Rewrite these lines, substituting "Candlestick chart" for "Tick chart" and leaving everything else unchanged.

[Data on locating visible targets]
<<<<

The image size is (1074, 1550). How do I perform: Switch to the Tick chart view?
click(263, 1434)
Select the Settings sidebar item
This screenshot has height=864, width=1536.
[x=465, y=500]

>>>>

* Task solution:
The image size is (1074, 1550). How do I perform: Switch to the Candlestick chart view?
click(263, 1434)
Select the Settings sidebar item
This screenshot has height=864, width=1536.
[x=465, y=500]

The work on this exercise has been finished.